Like a lot of western towns, Bozeman, Mont. had a booming red light district in the late nineteenth century, filled with brothels and madams.
Two different brothels were operated in Bozeman by 1880, one with white prostitutes and the other with Chinese, some as young as thirteen-years-old. Chinese girls as young as six-years-old were trafficked to the U.S. in large boxes. They lived in the basements of brothels in rooms barely big enough for a bed. The rooms were often used as opium dens.
Efforts to shut down the brothels and opium dens, such as the Carnegie Library in 1903-1904, were led by organizations like the Women’s Christian Temperance Union. The library’s funding was from Andrew Carnegie, a Scottish American industrialist.
Bozeman’s first madam was also one of the most prominent.
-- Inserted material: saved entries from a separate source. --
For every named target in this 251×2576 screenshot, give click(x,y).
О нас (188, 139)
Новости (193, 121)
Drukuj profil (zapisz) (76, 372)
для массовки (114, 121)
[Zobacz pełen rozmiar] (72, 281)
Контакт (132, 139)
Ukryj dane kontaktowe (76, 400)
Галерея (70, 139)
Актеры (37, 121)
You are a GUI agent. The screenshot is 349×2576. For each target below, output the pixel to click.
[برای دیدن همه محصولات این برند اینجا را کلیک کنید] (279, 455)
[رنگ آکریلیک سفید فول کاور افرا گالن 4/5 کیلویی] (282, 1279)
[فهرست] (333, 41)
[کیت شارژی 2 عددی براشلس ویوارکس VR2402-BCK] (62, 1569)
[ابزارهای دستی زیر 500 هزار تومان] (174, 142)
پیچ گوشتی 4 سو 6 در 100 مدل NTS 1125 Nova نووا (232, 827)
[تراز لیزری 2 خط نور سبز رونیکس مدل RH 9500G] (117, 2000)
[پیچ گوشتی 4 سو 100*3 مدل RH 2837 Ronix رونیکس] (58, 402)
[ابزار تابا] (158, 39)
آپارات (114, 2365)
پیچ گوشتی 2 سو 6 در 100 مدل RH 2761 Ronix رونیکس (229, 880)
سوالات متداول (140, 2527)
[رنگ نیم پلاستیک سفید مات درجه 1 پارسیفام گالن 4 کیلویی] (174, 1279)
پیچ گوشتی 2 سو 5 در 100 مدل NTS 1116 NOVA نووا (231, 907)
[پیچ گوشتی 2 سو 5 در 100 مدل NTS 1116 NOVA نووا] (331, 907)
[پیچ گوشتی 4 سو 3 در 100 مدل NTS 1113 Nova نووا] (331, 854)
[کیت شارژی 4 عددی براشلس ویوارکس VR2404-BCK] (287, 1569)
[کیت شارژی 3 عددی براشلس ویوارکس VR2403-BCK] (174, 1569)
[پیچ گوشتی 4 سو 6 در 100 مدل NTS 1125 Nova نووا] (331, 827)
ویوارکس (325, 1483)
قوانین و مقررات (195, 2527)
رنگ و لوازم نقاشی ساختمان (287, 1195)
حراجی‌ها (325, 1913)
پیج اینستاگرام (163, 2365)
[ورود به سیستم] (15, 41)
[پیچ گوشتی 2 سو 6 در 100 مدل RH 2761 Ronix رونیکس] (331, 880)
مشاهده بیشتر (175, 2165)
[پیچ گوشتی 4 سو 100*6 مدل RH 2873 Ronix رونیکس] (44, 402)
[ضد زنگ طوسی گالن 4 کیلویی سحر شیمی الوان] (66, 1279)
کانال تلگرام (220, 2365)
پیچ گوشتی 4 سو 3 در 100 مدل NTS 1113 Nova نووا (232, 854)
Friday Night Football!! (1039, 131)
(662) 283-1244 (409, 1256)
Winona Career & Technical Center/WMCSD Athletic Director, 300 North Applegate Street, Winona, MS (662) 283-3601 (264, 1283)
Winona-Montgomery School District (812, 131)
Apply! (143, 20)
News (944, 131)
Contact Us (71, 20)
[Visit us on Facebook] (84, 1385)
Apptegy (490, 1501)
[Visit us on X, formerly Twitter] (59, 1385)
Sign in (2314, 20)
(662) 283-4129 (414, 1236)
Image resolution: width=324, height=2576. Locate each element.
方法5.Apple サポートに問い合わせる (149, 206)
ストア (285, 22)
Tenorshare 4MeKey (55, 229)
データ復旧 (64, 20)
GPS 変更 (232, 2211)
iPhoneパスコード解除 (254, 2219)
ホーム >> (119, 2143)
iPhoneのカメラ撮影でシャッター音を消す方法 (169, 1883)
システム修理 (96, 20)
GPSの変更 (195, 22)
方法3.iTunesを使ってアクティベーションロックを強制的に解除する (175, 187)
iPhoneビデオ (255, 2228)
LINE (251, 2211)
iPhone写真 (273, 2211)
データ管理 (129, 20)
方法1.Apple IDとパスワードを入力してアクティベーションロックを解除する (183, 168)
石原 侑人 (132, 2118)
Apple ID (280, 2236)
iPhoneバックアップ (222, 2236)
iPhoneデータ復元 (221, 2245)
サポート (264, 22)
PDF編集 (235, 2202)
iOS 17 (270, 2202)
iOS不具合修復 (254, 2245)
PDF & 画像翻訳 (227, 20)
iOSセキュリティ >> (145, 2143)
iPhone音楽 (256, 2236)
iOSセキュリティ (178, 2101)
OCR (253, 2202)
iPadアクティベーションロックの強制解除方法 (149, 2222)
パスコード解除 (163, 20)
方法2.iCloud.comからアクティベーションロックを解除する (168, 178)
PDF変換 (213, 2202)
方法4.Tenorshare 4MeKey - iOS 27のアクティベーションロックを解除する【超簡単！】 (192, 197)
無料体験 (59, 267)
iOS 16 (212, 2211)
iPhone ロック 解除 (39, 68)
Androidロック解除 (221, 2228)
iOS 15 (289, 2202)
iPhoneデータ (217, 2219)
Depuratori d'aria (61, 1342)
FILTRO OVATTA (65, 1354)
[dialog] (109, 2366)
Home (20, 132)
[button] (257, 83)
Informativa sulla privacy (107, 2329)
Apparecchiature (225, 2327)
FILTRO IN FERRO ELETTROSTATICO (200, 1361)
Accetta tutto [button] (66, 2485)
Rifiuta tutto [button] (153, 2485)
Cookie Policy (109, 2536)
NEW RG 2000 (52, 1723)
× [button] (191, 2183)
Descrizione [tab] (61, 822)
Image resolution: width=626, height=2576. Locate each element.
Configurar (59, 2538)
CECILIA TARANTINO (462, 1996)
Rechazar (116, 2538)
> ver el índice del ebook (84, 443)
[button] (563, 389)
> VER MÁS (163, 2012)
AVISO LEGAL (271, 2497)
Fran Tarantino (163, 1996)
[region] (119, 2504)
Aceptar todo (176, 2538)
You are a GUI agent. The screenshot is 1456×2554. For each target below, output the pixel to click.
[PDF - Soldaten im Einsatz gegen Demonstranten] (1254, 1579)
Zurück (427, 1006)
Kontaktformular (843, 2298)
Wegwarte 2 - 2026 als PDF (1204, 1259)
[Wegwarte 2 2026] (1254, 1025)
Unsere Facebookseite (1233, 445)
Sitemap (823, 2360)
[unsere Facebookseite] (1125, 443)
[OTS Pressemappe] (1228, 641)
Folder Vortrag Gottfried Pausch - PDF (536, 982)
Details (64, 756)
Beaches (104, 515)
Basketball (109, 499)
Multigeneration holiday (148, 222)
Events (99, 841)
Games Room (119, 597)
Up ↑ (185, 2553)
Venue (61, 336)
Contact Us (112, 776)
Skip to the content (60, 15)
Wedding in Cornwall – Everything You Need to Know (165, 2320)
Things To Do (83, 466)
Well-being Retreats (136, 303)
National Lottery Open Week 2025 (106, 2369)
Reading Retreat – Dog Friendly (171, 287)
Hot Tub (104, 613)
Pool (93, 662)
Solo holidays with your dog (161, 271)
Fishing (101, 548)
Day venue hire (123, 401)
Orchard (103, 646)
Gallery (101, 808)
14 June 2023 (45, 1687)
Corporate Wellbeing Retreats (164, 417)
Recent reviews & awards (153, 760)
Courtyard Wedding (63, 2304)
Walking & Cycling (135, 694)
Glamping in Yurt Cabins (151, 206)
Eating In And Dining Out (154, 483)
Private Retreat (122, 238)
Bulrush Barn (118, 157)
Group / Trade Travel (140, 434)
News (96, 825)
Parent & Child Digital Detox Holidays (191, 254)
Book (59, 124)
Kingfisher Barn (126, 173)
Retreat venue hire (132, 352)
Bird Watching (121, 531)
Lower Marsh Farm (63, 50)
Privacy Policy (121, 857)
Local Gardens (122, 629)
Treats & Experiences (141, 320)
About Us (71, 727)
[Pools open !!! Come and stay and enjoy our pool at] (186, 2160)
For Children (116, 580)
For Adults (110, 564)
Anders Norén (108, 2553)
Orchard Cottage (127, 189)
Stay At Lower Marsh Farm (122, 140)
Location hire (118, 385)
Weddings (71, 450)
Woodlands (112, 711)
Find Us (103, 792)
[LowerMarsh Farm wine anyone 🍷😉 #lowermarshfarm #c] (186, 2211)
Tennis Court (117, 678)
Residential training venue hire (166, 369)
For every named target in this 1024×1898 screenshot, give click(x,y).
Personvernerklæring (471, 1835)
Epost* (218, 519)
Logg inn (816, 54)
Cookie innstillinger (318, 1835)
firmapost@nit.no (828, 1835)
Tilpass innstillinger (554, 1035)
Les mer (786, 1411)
In 1874 Louisa Couselle moved her business from Helena to Bozeman to take advantage of the growing male population in the 1870s. This boom was due to the Northern Pacific Railroad’s construction as well as men stationed nearby at Fort Ellis. Prostitutes would lure cowboys, miners and businessmen into the brothels.
Couselle’s financial success allowed her to purchase 15 lots total. These served as a starting point for the thriving industry, which was located just north of Main Street between North Rouse and North Bozeman Avenues. Couselle is listed as one of 59 “heavy tax payers of Gallatin County,” paying $194 in taxes.
Couselle also extended generous mortgages to former employees. One such employee, a madam named Kitty “Roberta Warn” Warren, later bought nearby properties thanks to financial help from Couselle.
Warren died in a burn accident in 1885. She was 25 years old. Couselle died the following year at age 54, leaving behind a remarkably valuable estate worth $20,000.